> **ACTIONS TO TAKE**
[A] Answer these questions using the oxalis excerpt, each on its own line:
(i) How are the leaves around the flowers divided?
(ii) Which insect is named as enjoying the flowers?
(iii) Which flowers does the reply say were given to the writer's mother?
[B] List every word that the oxalis excerpt says shares the root of "oxalis."
[C] Extend the oxalis excerpt beyond its last reply with a few more lines in the same comment-thread style.

> **EXCERPT PROVIDED**
On a sweeter note, the leaves surrounding the small, half-inch flowers are divided into three heart-shaped leaflets perfect for a Valentine’s Day bouquet, and various insects, like this hoverfly, clearly enjoy finding a sweet spring treat.


Comments always are welcome.

68 thoughts on “A Sweet & Sour Flower

  1. In post after post you’ve kept showing that the coast is florally ahead of the state’s center this year. Methinks oxalis leaves might be a wee bit small for most Valentine’s Day bouquets, at least outside the world of macro photography. The first part of oxalis is the same root meaning ‘sharp’ that’s in acute and acid, and less obviously in edge.

    1. It depends on who’s offering the bouquet. When I was a child, bouquets of violets and lily of the valley — tiny little clutches of blooms — were common offerings to my mother. Any of the Oxalis would have served equally well.

> **RECORDED INFORMATION**
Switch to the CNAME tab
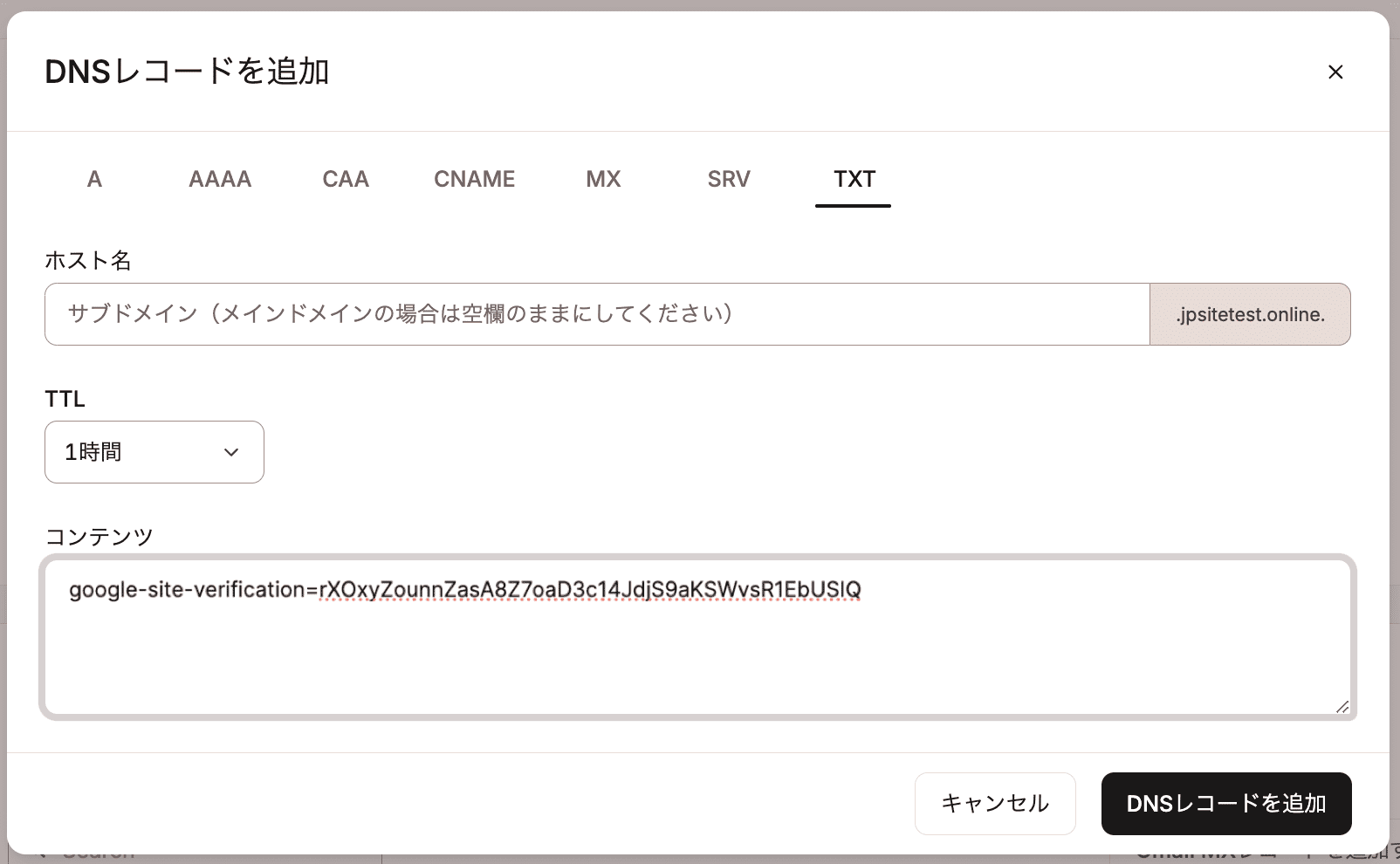 coord(474,179)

> **RESPONSES PER TASK**
[A]
(i) Into three heart-shaped leaflets.
(ii) A hoverfly.
(iii) Violets and lily of the valley.

[B] acute, acid, edge

[C]
      Here’s an odd connection. One of the most useful tools for my work is Barkeeper’s Friend, which contains oxalic acid as an active ingredient. Made into a paste, it removes rust stains from fiberglass and metal without damage or need for scrubbing.

        1. Interesting. I’d never heard of that cookware brand, but its users certainly seem enthusiastic. The recommendation to use Barkeeper’s Friend as a cleaner supports my sense that the product’s relatively mild.

    1. Hoverflies and bees are different, although there’s one hoverfly so furry it came to be called the Bumble Bee Hoverfly. There are hundreds of species, each with its own cool design. You can see some of them here.. Distinguishing among them can be quite a trick; usually, I stick with ‘hoverfly,’ unless there’s an obvious reason to choose one species.

  2. A new flower for me! I’m pretty sure I’ve seen the violet (though it might have been a similar plant), but I’ve never seen a yellow. That’s a beautiful capture with the hoverfly. I just love hoverflies; there are so many different kinds, they’re everywhere, and such welcome little pollinators.

    1. This one’s shown for Travis County, but it’s low-growing. I usually come across it in dappled shade at the edges of woodlands or shrub-rich areas. These were next to some myrtle bushes — that happened to be filled with warblers.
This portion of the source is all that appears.